[Entries from a data source]

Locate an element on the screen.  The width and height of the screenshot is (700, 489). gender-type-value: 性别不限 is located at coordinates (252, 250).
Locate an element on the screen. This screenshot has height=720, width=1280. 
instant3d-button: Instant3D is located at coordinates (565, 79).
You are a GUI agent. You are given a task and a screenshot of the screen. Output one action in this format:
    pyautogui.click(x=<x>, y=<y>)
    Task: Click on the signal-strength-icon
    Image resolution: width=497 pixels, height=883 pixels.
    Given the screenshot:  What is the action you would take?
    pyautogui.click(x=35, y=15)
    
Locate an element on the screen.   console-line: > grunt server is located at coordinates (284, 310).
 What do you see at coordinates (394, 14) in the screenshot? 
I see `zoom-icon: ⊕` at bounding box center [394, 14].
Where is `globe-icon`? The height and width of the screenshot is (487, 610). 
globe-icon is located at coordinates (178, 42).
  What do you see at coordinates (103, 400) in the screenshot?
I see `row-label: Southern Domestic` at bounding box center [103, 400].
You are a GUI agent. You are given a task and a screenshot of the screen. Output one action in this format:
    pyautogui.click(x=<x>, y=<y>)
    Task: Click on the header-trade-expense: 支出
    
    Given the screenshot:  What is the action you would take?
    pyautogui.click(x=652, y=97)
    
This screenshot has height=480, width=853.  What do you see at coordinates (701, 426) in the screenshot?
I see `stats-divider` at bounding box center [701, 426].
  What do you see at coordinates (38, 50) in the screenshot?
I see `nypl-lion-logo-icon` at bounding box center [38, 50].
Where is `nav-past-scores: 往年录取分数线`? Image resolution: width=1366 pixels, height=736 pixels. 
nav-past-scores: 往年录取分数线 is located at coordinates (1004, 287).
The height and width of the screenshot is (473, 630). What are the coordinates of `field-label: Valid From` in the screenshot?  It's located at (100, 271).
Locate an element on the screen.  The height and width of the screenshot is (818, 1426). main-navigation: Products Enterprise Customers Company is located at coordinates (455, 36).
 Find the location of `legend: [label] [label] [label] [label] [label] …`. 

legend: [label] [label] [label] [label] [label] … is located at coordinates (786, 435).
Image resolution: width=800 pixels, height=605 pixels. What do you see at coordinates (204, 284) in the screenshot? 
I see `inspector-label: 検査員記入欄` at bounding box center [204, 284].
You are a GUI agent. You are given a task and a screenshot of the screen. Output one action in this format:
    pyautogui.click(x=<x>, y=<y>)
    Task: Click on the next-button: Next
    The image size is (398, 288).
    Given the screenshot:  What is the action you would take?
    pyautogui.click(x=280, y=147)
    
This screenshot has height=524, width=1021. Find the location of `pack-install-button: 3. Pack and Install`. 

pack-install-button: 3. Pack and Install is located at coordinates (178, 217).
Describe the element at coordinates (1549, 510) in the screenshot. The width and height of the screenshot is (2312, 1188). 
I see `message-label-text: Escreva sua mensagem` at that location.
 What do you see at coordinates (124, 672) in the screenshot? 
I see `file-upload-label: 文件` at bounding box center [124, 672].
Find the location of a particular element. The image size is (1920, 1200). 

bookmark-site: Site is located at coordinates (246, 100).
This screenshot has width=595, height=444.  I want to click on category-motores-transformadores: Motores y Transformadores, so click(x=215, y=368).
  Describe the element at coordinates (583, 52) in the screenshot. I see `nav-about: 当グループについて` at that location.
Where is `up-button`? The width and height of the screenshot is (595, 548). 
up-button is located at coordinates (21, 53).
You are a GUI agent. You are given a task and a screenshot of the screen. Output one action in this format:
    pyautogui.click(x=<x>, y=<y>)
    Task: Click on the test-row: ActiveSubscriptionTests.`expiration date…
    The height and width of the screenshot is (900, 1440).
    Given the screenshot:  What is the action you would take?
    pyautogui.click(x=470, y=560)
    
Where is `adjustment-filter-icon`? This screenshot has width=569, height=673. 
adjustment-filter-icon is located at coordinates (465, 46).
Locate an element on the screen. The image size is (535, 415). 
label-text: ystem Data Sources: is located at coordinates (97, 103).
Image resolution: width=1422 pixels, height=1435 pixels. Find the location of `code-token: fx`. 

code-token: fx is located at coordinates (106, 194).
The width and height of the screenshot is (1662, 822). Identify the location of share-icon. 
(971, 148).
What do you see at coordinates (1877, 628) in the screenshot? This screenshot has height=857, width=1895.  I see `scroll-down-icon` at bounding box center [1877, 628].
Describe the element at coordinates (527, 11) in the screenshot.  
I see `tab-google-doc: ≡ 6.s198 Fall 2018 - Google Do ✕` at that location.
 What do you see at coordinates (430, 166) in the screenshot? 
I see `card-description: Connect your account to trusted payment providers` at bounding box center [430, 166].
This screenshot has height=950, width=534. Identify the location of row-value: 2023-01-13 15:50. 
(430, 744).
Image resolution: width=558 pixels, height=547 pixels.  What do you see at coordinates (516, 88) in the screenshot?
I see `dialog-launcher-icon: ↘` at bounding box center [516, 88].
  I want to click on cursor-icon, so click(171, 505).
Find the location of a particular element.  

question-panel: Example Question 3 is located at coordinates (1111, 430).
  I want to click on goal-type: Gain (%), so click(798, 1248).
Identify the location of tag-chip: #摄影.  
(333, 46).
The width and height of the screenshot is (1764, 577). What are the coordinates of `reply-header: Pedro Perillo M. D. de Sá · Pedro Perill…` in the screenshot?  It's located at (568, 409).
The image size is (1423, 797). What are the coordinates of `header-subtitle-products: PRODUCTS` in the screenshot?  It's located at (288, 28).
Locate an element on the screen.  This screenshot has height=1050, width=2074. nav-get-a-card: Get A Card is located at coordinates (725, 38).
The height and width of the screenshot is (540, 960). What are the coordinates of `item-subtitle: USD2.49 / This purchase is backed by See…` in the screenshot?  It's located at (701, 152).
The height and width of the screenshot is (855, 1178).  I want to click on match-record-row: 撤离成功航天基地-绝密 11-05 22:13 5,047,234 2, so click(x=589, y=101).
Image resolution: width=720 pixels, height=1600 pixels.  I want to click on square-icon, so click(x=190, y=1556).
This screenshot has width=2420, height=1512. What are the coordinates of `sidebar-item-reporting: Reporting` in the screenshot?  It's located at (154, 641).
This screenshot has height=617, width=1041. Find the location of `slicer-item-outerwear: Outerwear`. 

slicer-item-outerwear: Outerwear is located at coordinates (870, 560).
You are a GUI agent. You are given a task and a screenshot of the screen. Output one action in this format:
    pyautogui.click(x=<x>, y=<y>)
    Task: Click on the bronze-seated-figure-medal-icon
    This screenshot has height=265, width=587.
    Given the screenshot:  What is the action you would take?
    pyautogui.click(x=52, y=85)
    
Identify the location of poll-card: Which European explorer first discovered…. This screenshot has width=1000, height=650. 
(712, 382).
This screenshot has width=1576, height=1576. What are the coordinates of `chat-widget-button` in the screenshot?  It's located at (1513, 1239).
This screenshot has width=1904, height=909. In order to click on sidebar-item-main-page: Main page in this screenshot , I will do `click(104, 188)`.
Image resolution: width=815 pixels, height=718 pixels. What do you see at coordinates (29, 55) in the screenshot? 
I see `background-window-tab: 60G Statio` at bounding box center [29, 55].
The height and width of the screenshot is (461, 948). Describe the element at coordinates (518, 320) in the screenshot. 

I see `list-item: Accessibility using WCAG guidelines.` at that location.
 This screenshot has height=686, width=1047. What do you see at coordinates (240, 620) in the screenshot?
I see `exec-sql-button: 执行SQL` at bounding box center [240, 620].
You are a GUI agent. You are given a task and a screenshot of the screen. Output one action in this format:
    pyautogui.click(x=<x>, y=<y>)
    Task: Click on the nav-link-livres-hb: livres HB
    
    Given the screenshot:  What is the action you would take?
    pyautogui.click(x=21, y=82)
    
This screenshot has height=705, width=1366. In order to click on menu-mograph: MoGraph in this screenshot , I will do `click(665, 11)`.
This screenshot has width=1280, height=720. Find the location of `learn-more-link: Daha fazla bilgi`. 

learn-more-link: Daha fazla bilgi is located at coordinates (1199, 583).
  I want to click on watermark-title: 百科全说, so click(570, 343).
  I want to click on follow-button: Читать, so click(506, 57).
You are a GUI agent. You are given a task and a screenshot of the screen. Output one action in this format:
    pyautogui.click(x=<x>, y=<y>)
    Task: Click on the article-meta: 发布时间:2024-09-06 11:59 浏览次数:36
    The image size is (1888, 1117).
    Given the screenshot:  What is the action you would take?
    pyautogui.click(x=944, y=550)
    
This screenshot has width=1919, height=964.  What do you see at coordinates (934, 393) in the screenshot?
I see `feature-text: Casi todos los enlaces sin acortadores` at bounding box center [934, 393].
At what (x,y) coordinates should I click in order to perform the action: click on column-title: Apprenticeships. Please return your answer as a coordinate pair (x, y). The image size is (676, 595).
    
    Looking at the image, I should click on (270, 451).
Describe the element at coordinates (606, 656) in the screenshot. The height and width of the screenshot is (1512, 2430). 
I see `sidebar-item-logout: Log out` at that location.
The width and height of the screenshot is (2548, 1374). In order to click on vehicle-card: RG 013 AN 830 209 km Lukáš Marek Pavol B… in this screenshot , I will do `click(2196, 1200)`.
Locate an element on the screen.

**The task**.
Which lines in the entries above contain the string "outerwear", matching uppercase and lowercase exactly? Identify each one and copy it in full.

**Exercise output**.
This screenshot has height=617, width=1041. Find the location of `slicer-item-outerwear: Outerwear`. 
slicer-item-outerwear: Outerwear is located at coordinates (870, 560).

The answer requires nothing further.